К концу дня двое из моих агентов информаторов, которых я послал в фабричные кварталы, докладывают мне, что беспощадная жестокость репрессии привела в уныние рабочих, и они повторяют: "Довольно нам идти на убой на Невской проспекте".
Но другой информатор сообщает мне, что один гвардейский полк, Волынский, отказался стрелять. Это является новым элементом в положении и напоминает мне зловещее предупреждение 31 октября прошлого года.
Чтобы отдохнуть от всей работы и всей суеты, которые мне доставил этот день (потому что меня осаждала своими тревогами французская колония), я отправляюсь после обеда выпить чашку чаю у графини П., которая живет на улице Глинки. Расставаясь с ней около одиннадцати часов, я узнаю, что манифестации продолжаются перед Казанским собором и у Гостиного двора. Поэтому, чтобы вернуться в посольство, я считаю благоразумным обогнуть по Фонтанке. Едва мой автомобиль выехал на набережную, как я замечаю ярко освещенный дом, перед которым дожидается длинный ряд экипажей. Это - вечер супруги князя Леона Радзивилла в полном разгаре; проезжая мимо, я узнаю автомобиль великого князя Бориса.
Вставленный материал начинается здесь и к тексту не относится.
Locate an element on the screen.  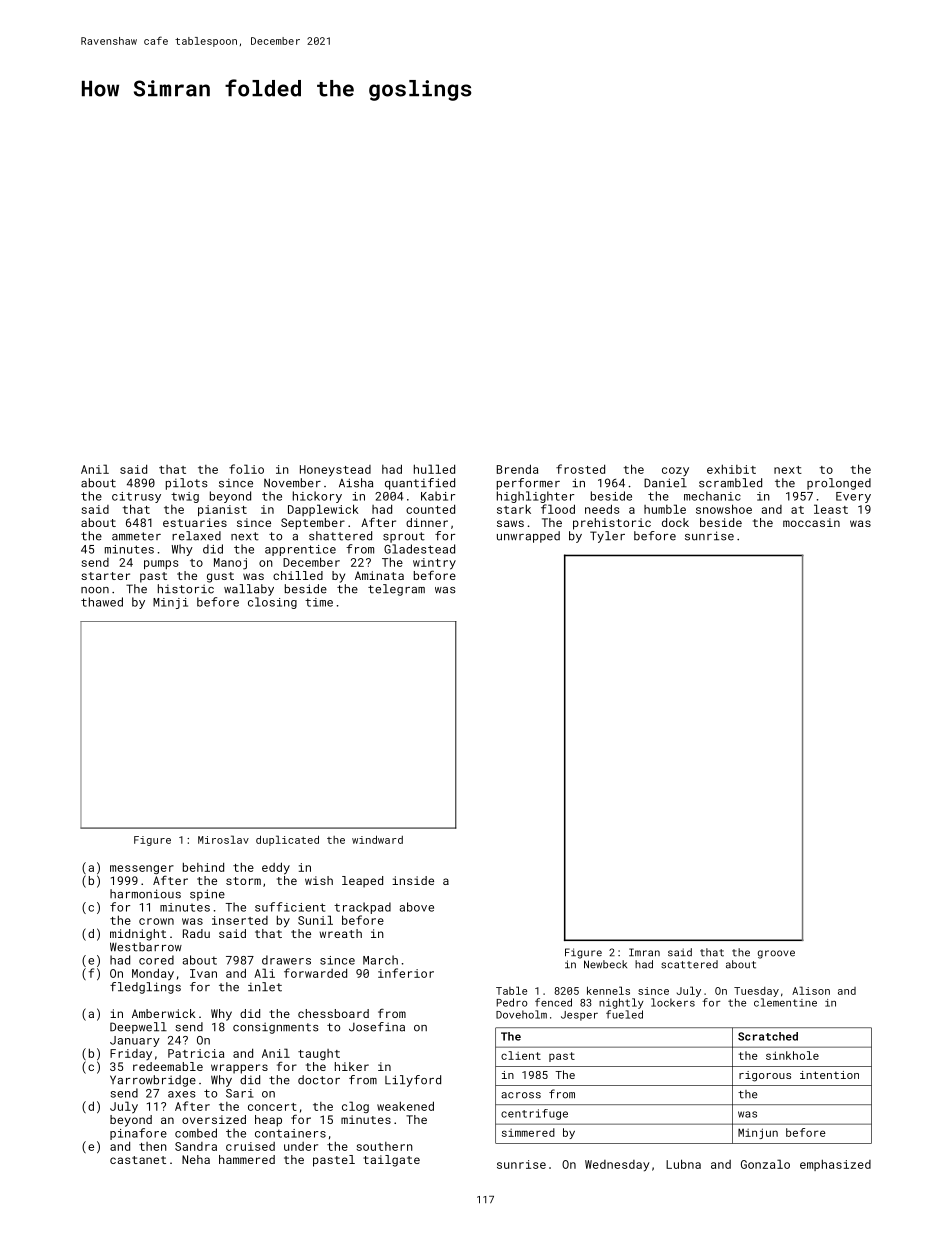
Honeystead is located at coordinates (335, 471).
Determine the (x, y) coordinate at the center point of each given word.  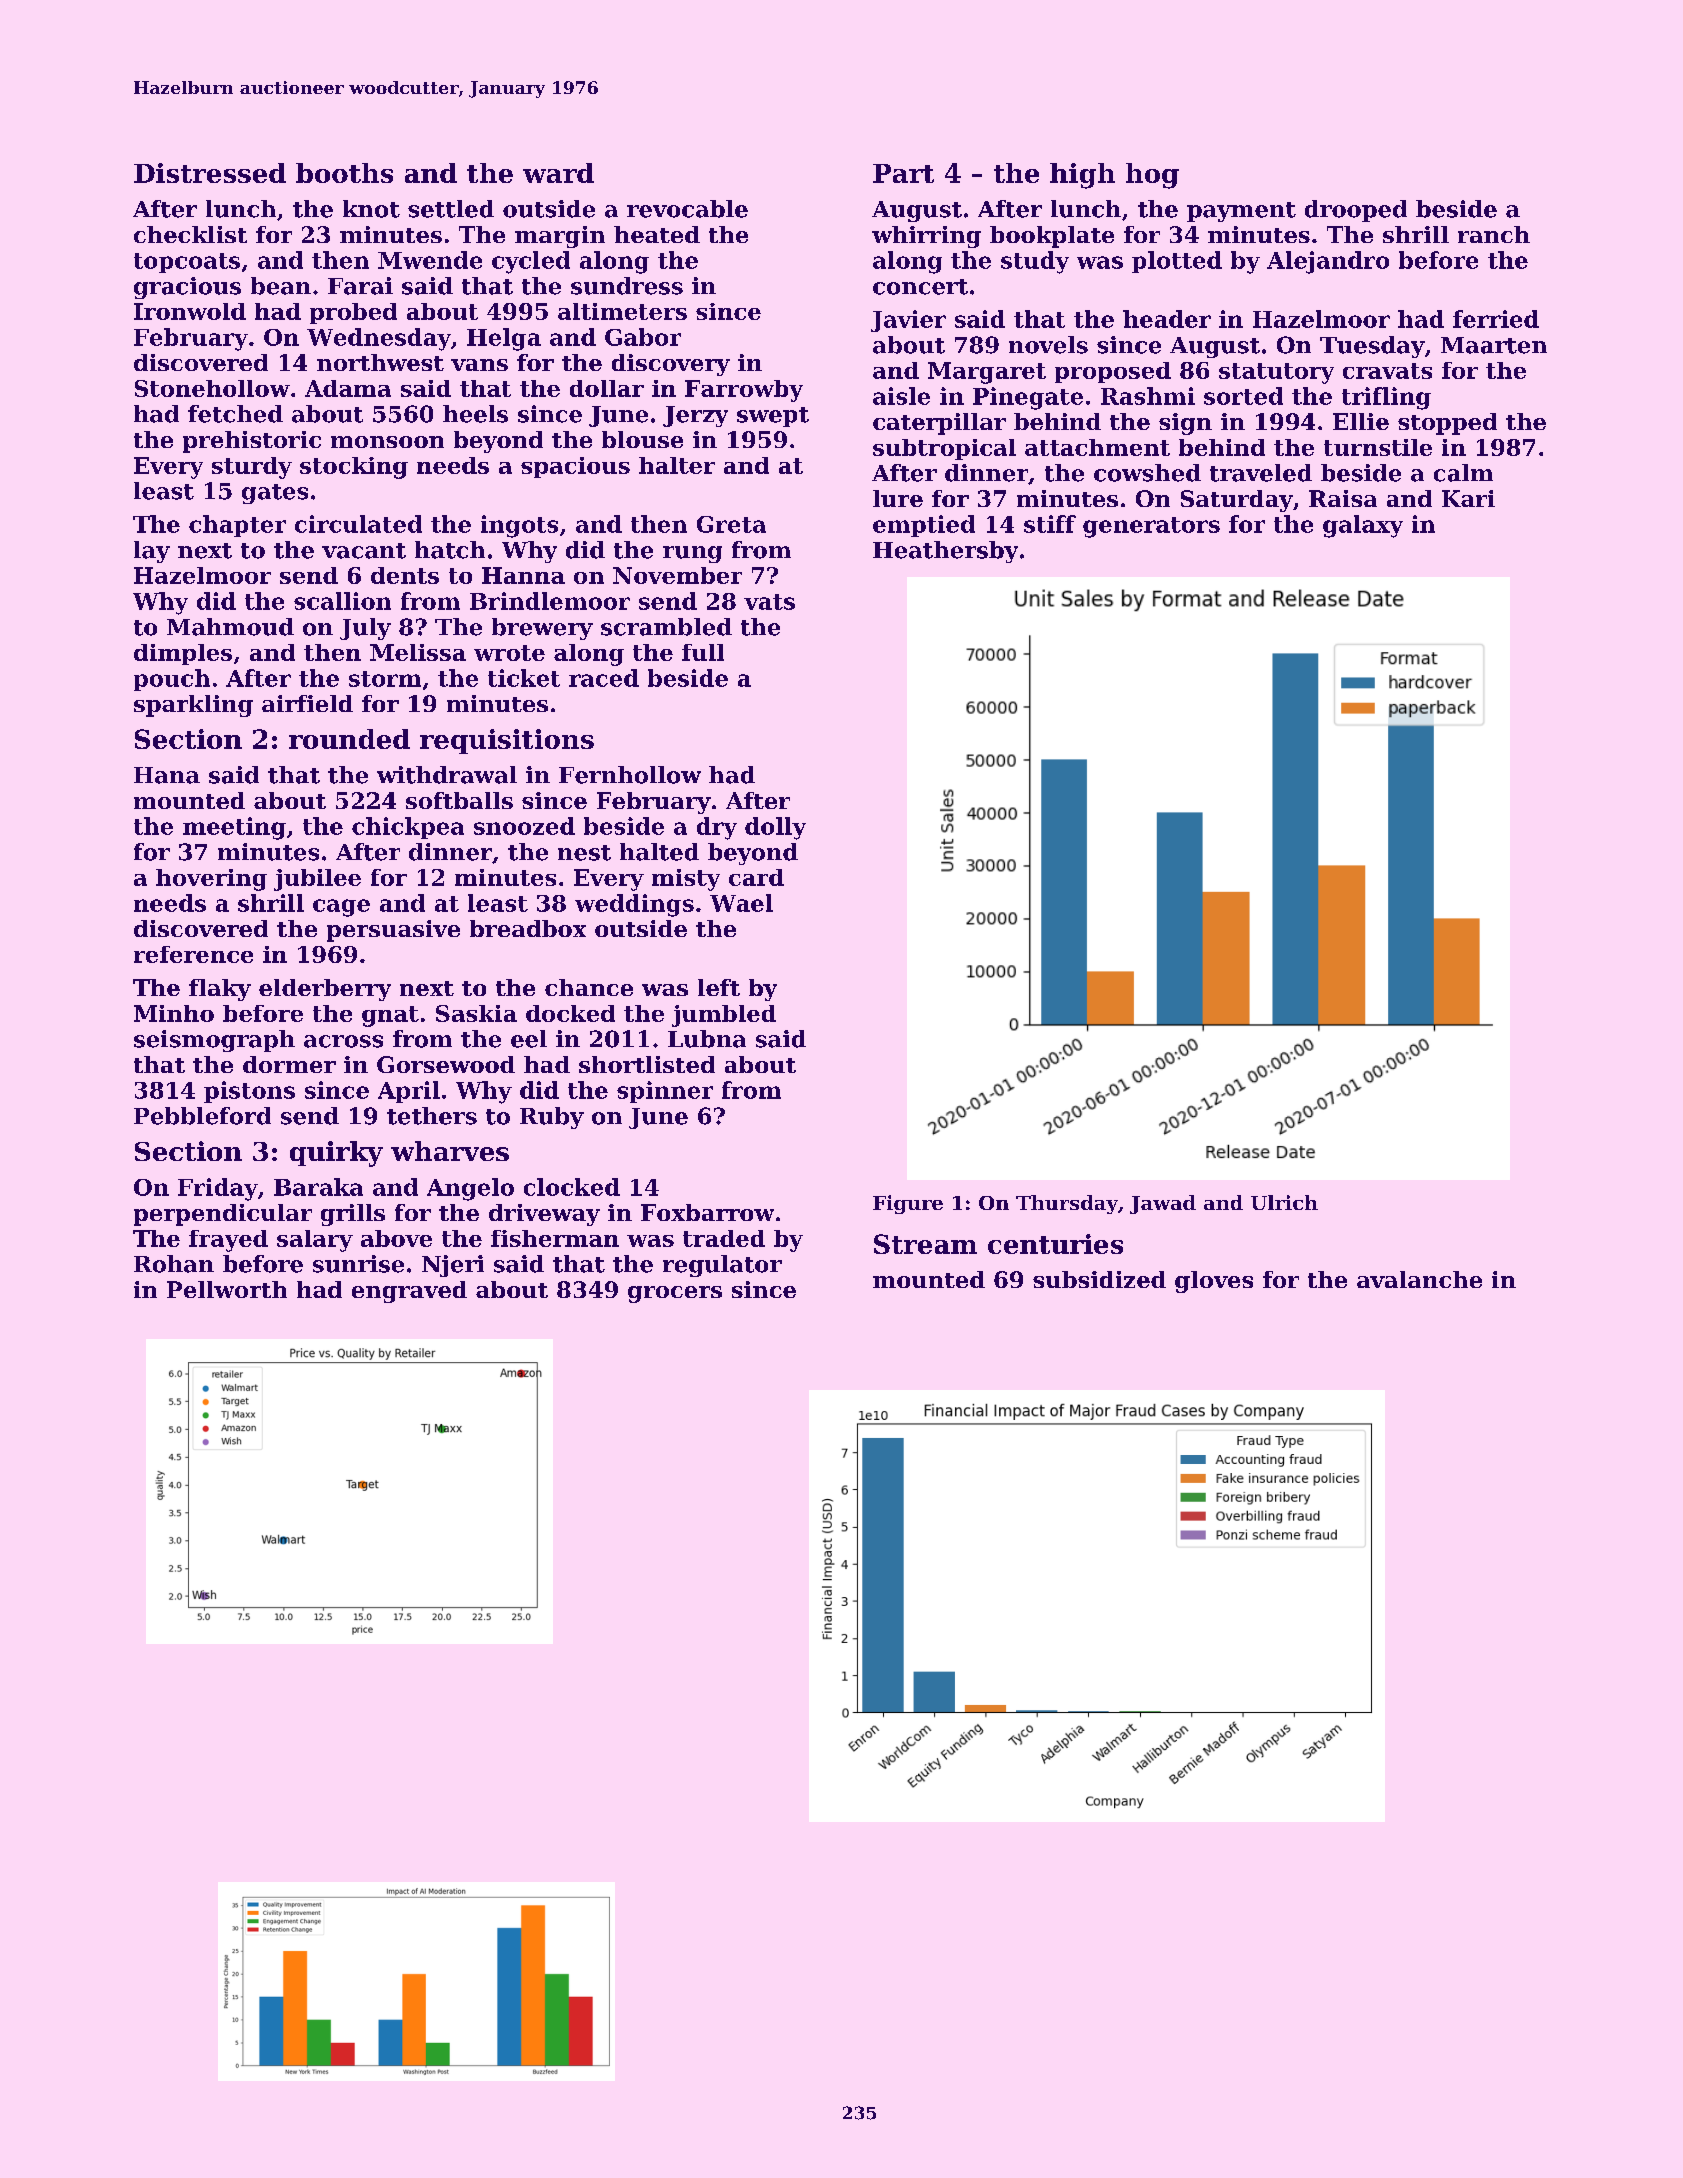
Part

По словам Ренака де-Мелана, много веселились и в Париже 5 октября 1789 года.
Понедельник, 12 марта.
В полдевятого утра, когда я кончал одеваться, я услышал странный и продолжительный гул, который шел как будто от Александровского моста. Смотрю: мост, обычно такой оживленный, пуст. Но почти тотчас же на том конце; который находится на правом берегу Невы, показывается беспорядочная толпа с красными знаменами, между тем как с другой стороны спешит полк солдат. Так и кажется, что сейчас произойдет столкновение. В действительности, обе массы сливаются в одну. Солдаты братаются с повстанцами.
Несколько минут спустя приходят мне сообщить, что гвардейский Волынский полк взбунтовался сегодня ночью, убил своих офицеров и обходил город, призывая народ в революции, пытаясь увлечь оставшиеся верными войска.
В десять часов сильная перестрелка и зарево пожара приблизительно на Литейном проспекте, который находится в двух шагах от посольства. Затем тишина.
В сопровождении моего военного атташе, подполковника Лавернь, я отправляюсь посмотреть, что происходит. Испуганные обыватели бегут по всем улицам. На углу Литейного невообразимый беспорядок. Солдаты вперемежку с народом строят баррикаду. Пламя вырывается ив здания Окружного суда. С треском валятся двери арсенала. Вдруг треск пулемета прорезывает воздух; это регулярные войска только что заняли позицию со стороны Невского проспекта. Повстанцы отвечают. Я достаточно видел, чтобы не сомневаться больше на счет того, что готовится. Под градом пуль я возвращаюсь в посольство с Лавернь, который из кокетства спокойно и медленно прошел к самому опасному месту.
Около половины двенадцатого я отправляюсь в министерство иностранных дел, а по дороге захожу за Бьюкененом.
Я осведомляю Покровского о том, что я только что видел.
- В таком случае, - говорит он, - это еще серьез нее, чем я думал.
Он сохраняет, однако, полное спокойствие, которое получает оттенок скептицизма, когда он излагает мне меры, на которые решились сегодня ночью министры:
- Сессия Думы отложена на апрель, и мы отправили императору телеграмму, умоляя его немедленно вернуться. За исключением г. Протопопова, мои коллеги и я полагали, что необходимо безотлагательно установить диктатуру, которую следовало бы вверить генералу, пользующемуся некоторым престижем в глазах армии, например, генералу Рузскому.
Я отвечаю, что, судя по тому, что я видел сегодня утром, верность армии уже слишком поколеблена, чтобы возлагать все надежды на спасение, на "сильную власть", и что "немедленное назначение министерства, внушающего доверие Думы, мне кажется более, чем когда-либо, необходимым; потому нельзя больше терять ни одною часа. Я напоминаю, что в 1789 г., в 1830 г., в 1848 г. три французские династии были свергнуты, потому что _с_л_и_ш_к_о_м_ _п_о_з_д_н_о_ поняли смысл и силу направленного против них движения. Я добавляю, что в таких серьезных обстоятельствах, представитель союзной Франции имеет право подать императорскому правительству совет, касающийся внутренней политики.
Покровский нам отвечает, что он лично разделяет наше мнение, но что присутствие Протопопова в совете министров парализует всякое действие.
Я спрашиваю его:
- Неужели же нет никого, кто мог бы открыть императору глаза на это положение?
Он делает безнадежный жест:
- Император слеп!
Глубокое страдание изображается на лице этого честного человека, этого прекрасного гражданина, чью прямоту сердца, патриотизм и бескорыстие я никогда не в состоянии буду достаточно восхвалить.